COVID-19 Associated with High Prevalence of CV Risk Factors, Mortality


New cohort data shows that at least 40% of COVID-19 positive patients had CV risk factors, such as diabetes and hypertension.

Preliminary data presented at the European Society of Cardiology (ESC 2020) Congress showed that patients hospitalized with coronavirus disease 2019 (COVID-19) tended to have a high cardiovascular (CV) risk baseline as well as high mortality and CV complications.

Furthermore, patients with CV disease and biomarkers had poor outcomes.

The study was co-led by Manan Pareek, MD, PhD and Avinainder Singh, MD, Msc, both current residents at Yale School of Medicine. Using the Yale New Haven Hospital COVID-19 Cardiovascular Registry, they conducted a prospective cohort study that included 1200 hospitalized patients positive with COVID-19. So far, they have analyzed the first 495 individuals.

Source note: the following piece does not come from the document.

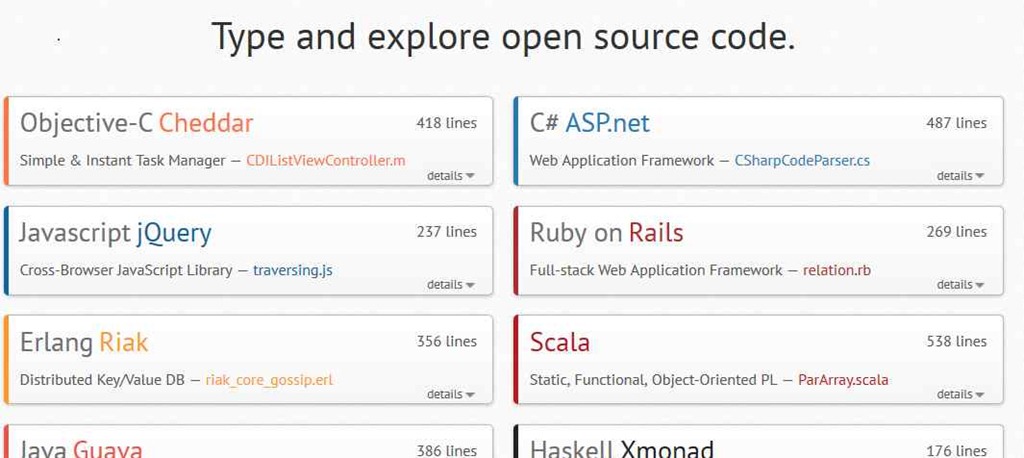Open the CDIListViewController.m file link
The image size is (1024, 458).
pyautogui.click(x=325, y=160)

The aim of the analysis was to determine the prevalence of CV risk factors, established CV disease, and associated medications. Additionally, they sought to identify risk factors for incident CV events and mortality.

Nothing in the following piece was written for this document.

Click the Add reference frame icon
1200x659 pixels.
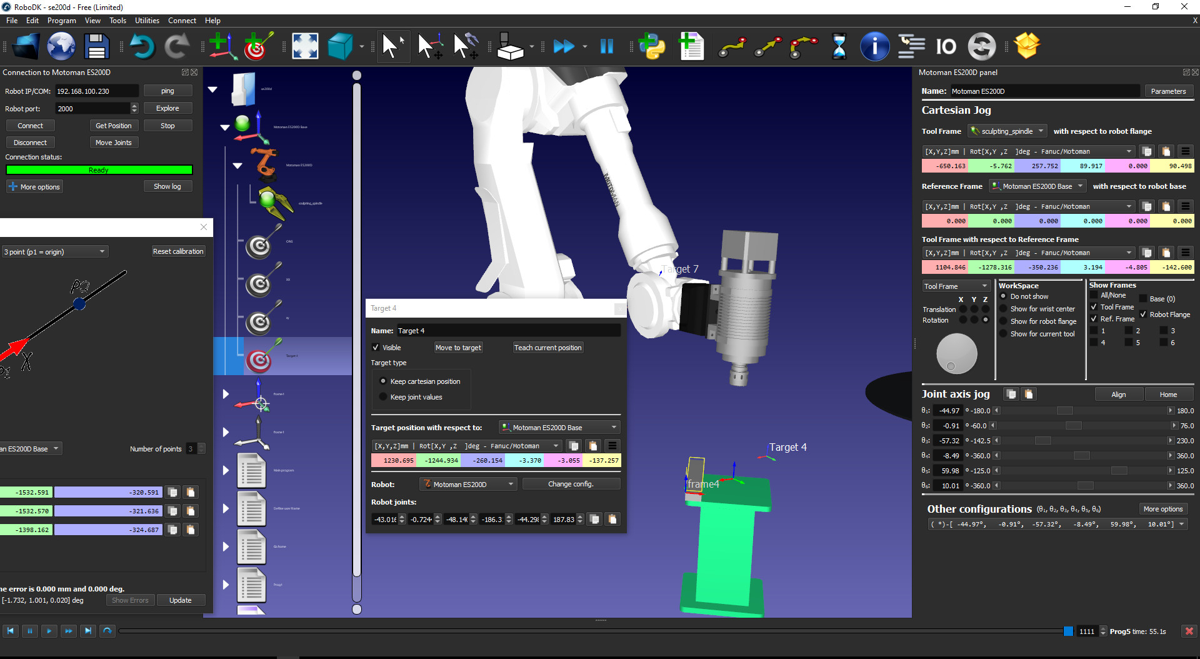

In-hospital death from any cause was the primary endpoint. Secondary endpoints were CV outcomes, such as major adverse cardiovascular events (MACE), and non-CV outcomes, such as ICU admission, medical ventilation, and renal replacement therapy.

The median age of the assessed cohort was 68 years, with 46% being female.

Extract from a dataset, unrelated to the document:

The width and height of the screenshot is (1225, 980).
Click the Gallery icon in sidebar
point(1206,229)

The team found that certain CV risk factors, which included diabetes, hypertension, and hyperlipidemia, were present in at least 40% of the population. Additionally, 46% of the patients had a history of any CV disease, the most prevalent being coronary artery disease (CAD), heart failure, and atrial fibrillation.

They also noted that use of medications like antihypertensives, aspirin, and statins was frequent in the cohort.

Up to 18% of patients died in the hospital and 39% experienced a MACE after admission. Common CV events included atrial fibrillation (19%), myocardial infarction (17%), and acute decompensated heart failure (14%).

In terms of non-CV events, 35% patients were admitted to the ICU, 21% required medical ventilation, and 4% underwent new renal replacement therapy.

Pareek and team used a logistic regression to determine potential predictors of MACE. They found that associated independent variables were male sex, history of atrial fibrillation, use of a diuretic, oxygen therapy at admission, lower albumin, and higher troponin T.

The independent variables associated with in-hospital mortality were age, a history of ventricular tachycardia, use of P2Y12 inhibitors, lower platelet count, higher aspartate aminotransferase, lower albumin, and a higher troponin T. 

Overall, the results showed that about 1 in 5 patients died, 2 in 5 experienced a CV event, and 1 in 5 required mechanical ventilation.

The investigators acknowledged various limitations including the observational nature of the study as well as the limited event rate. Since all observed individuals were hospital patients, the population was generally older and had greater comorbidities and higher mortality rates compared with non-hospitalized patients.

“It's very easy to make the mistake of solely focusing on the virus, and attributing all signs and symptoms that these patients develop to a severe COVID-19 course," Pareek said in an interview with HCPLive®. “But the very high cardiovascular complication rate found in our study suggests that we have to be more vigilant in detecting and possibly treating these complications."

The study, "The Yale COVID-19 Cardiovascular Registry," was presented at ESC 2020.